Il va falloir "redimensionner le site", prévient un potentiel repreneur
Timothée Durand, 49 ans, membre de la famille anciennement propriétaire d'Arc où il a passé l'essentiel de sa carrière jusqu'en 2024, s'est porté candidat à la reprise, sans détailler son offre. "C'est quand même assez rare aujourd'hui qu'il y est déjà une offre en préparation sur la table lorsque le tribunal de commerce prononce l'ouverture d'une procédure de redressement judiciaire", salue Benoît Roussel. L'édile estime ça positif "le fait qu'il y ait une personne qui s'appelle Timothée Durand, qui y croit et qui souhaite présenter une offre pour faire en sorte qu'on puisse encore produire du verre à Arc et utiliser le savoir-faire de générations et de générations de verriers, les meilleurs verriers du monde".

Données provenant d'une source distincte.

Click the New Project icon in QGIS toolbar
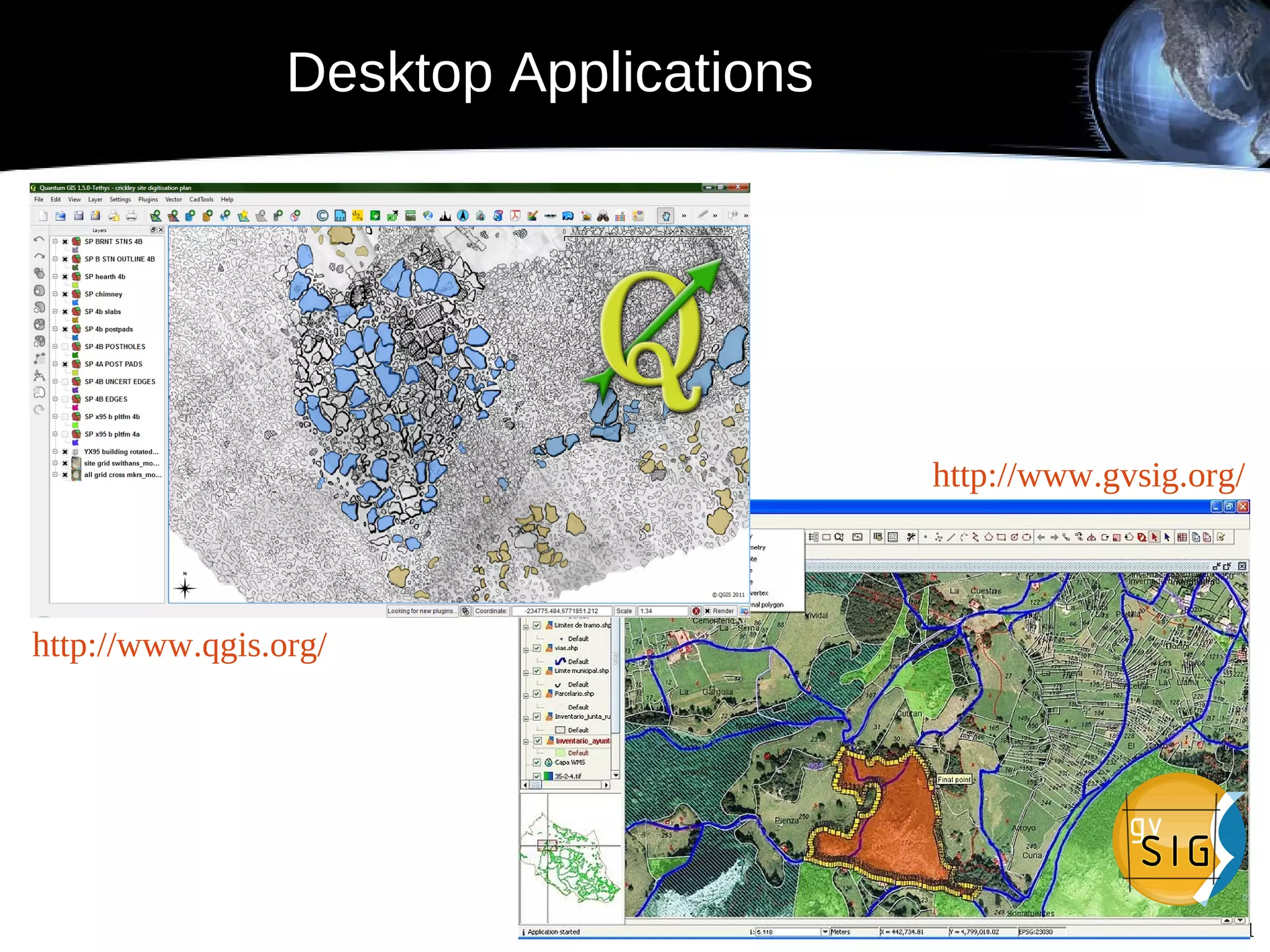This screenshot has height=952, width=1270. (x=43, y=216)
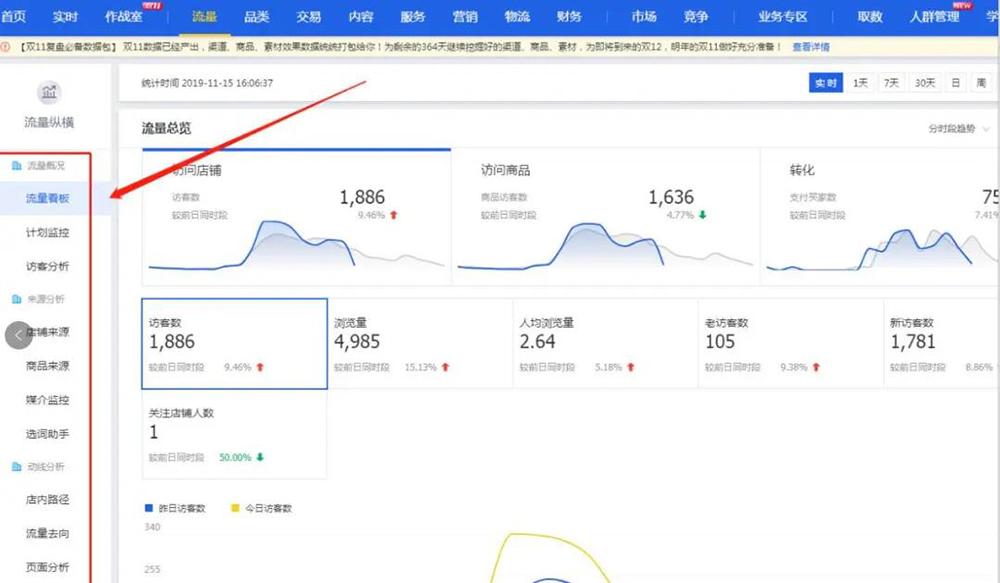Click the gray left-arrow collapse circle
Viewport: 1000px width, 583px height.
pyautogui.click(x=19, y=335)
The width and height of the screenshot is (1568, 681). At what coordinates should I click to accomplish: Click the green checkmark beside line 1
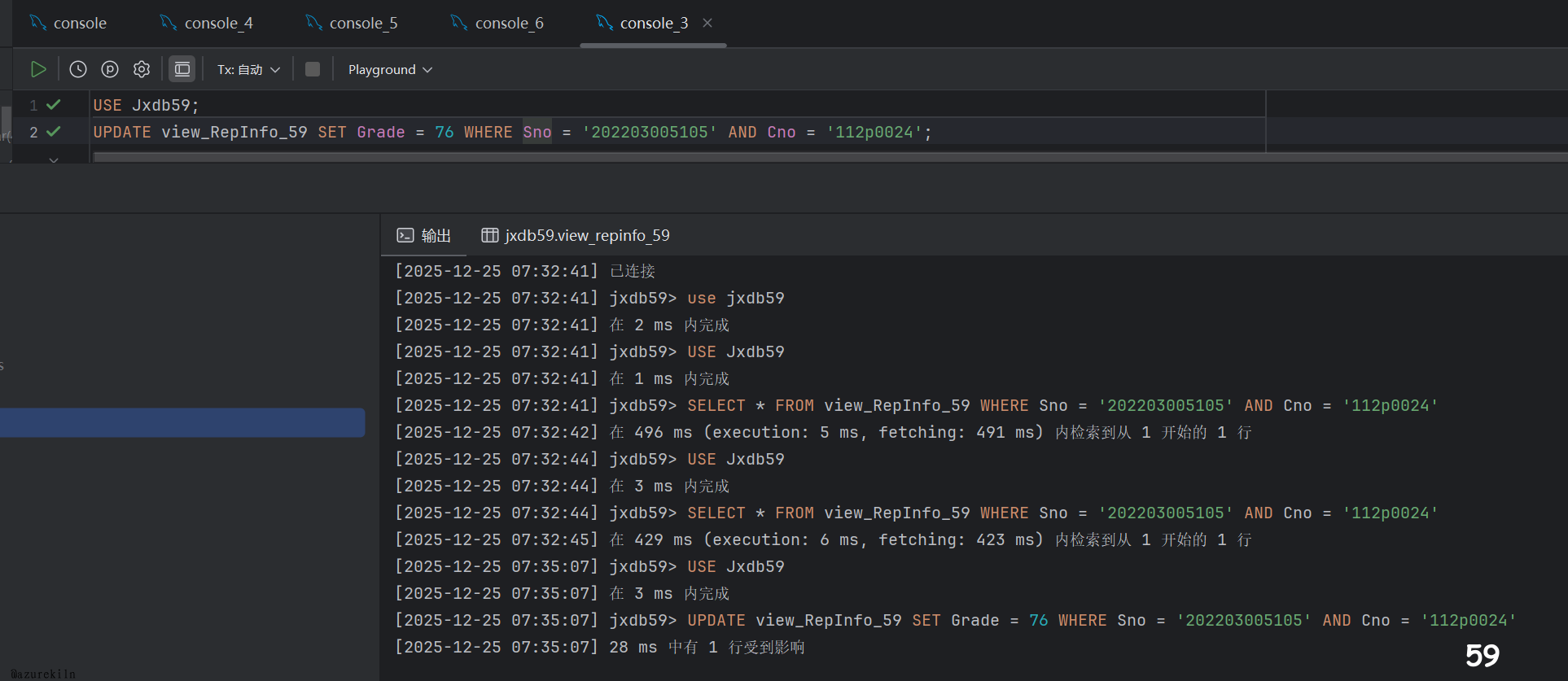[x=54, y=105]
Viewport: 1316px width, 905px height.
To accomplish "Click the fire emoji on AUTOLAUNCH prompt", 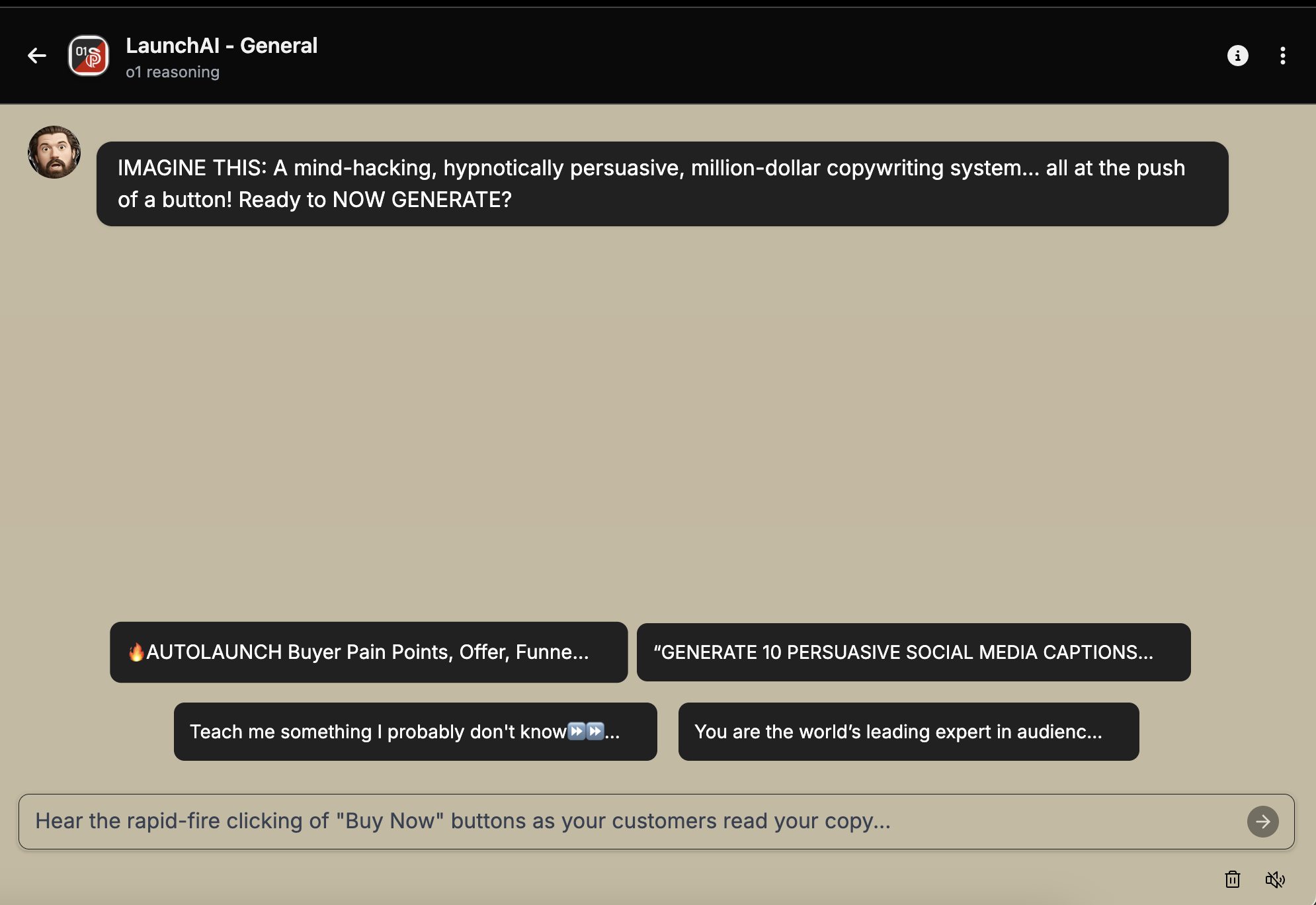I will [136, 652].
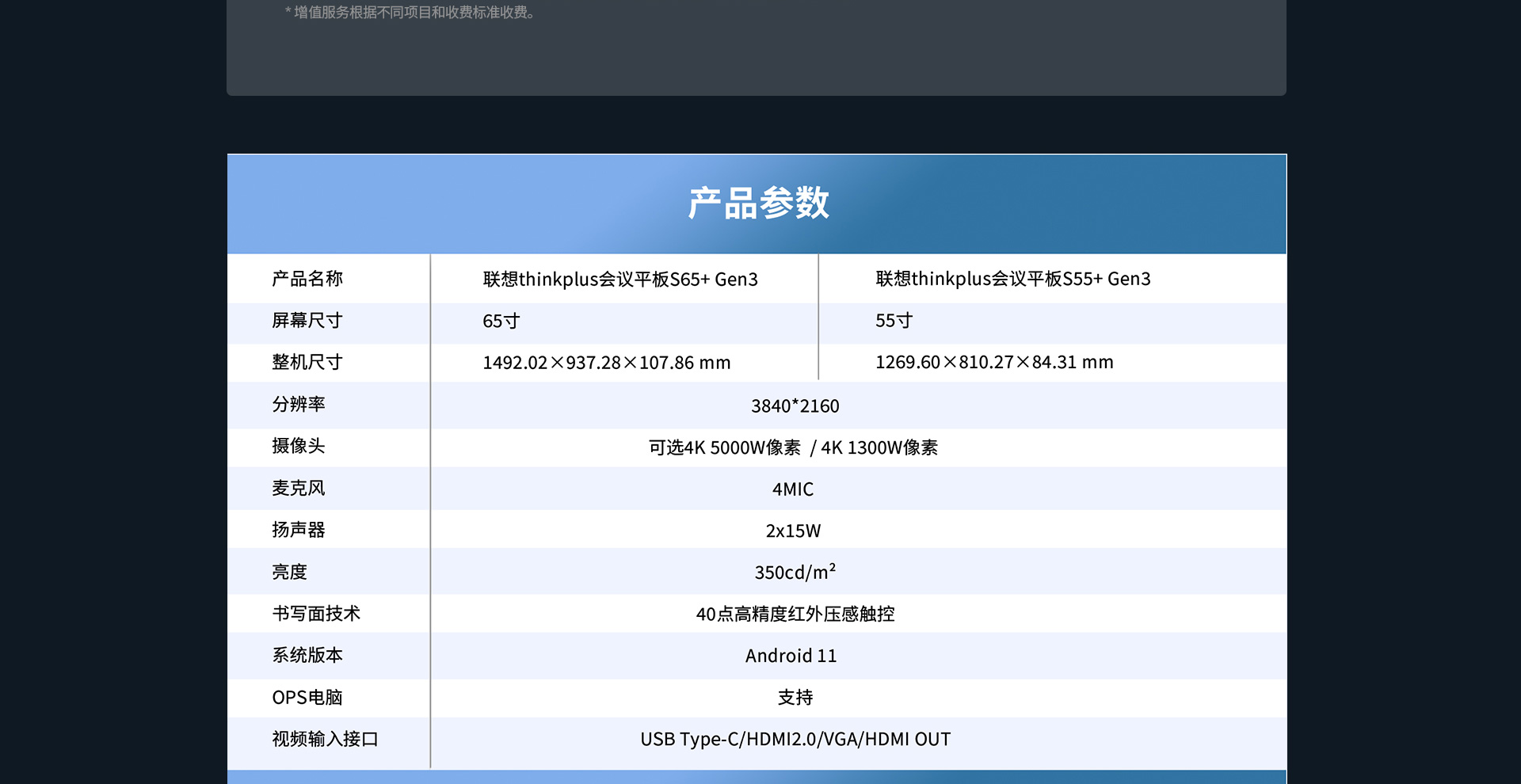Select the USB Type-C/HDMI2.0/VGA/HDMI OUT value

pyautogui.click(x=795, y=739)
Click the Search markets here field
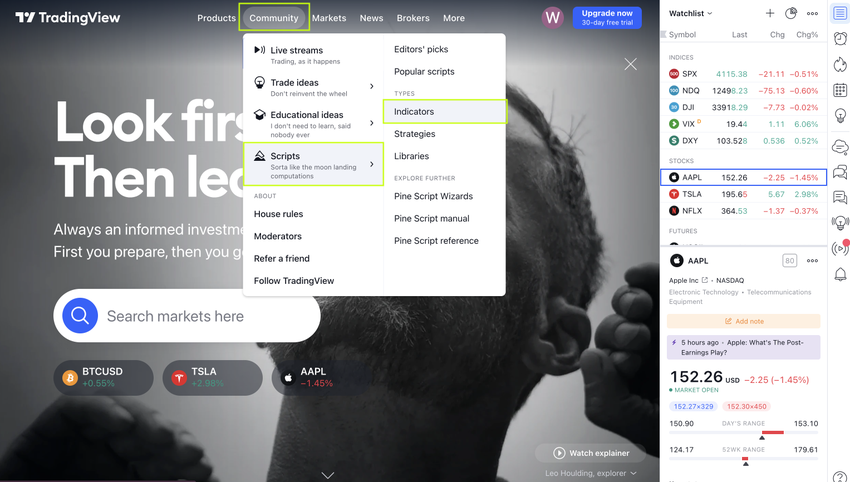Viewport: 850px width, 482px height. (186, 316)
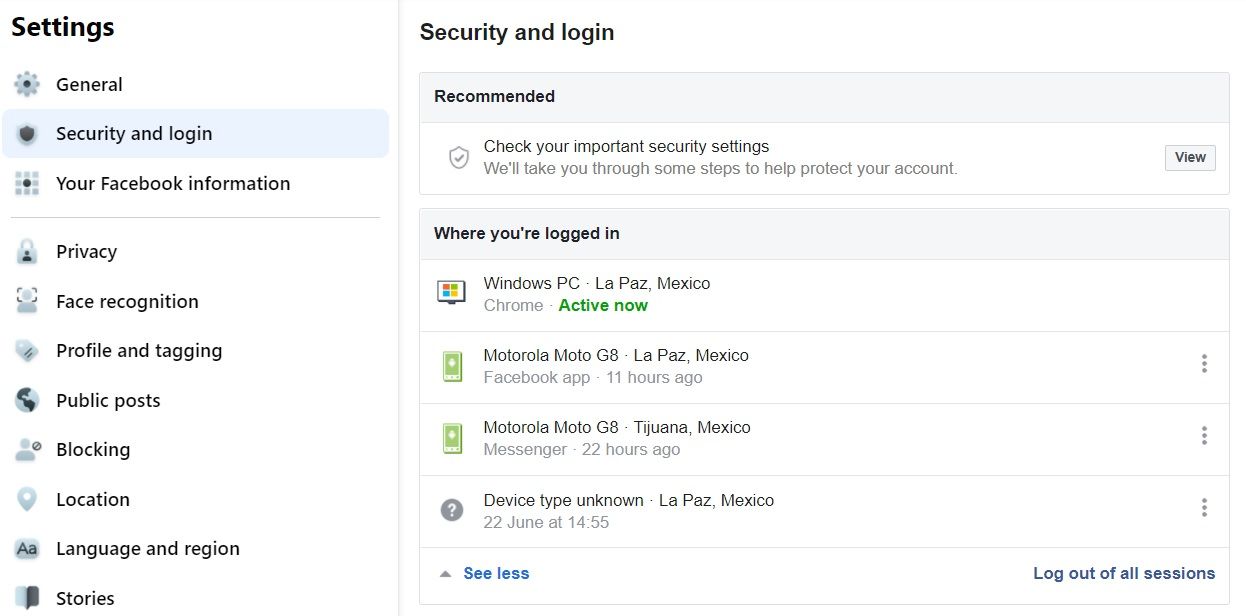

Il faudra "redimensionner le site" a prévenu Timothée Durand à l'issue d'une réunion à Bercy jeudi, précisant que son projet a pour but de concentrer "la production sur un des deux fours". "On sait que le dimensionnement actuel ne va pas permettre au site de poursuivre", reconnaît Benoît Roussel, "donc c'est sûr qu'il va avoir des adaptations et s'il y a des adaptations de la taille du site, c'est pour faire en sorte qu'on n'arrive pas au redressement judiciaire".
"Un choc pour tout le territoire"
Arc France, qui emploie 5 700 salariés dans le monde, dont encore 3 500 à Arques (Pas-de-Calais), où sont basés sa principale usine et son siège social, a bénéficié par le passé de plusieurs plans de refinancement soutenus par l'État. "C'est un marché quand même assez compliqué en ce moment depuis la crise énergétique", rappelle Benoît Roussel. Cette usine a besoin "d'énormément de gaz pour fabriquer du verre, pour alimenter les fours", poursuit-il. "Les ménages consomment de moins en moins", donc les verriers "vendent beaucoup moins" et "le verre qui est fabriqué ici en France coûte de plus en plus cher", souligne-t-il.
Revenant sur cette demande de placement en redressement judiciaire, le maire d'Arques relate qu'elle "a été vraiment très mal accueillie" et qu'elle a été "un choc pour tout le territoire audomarois".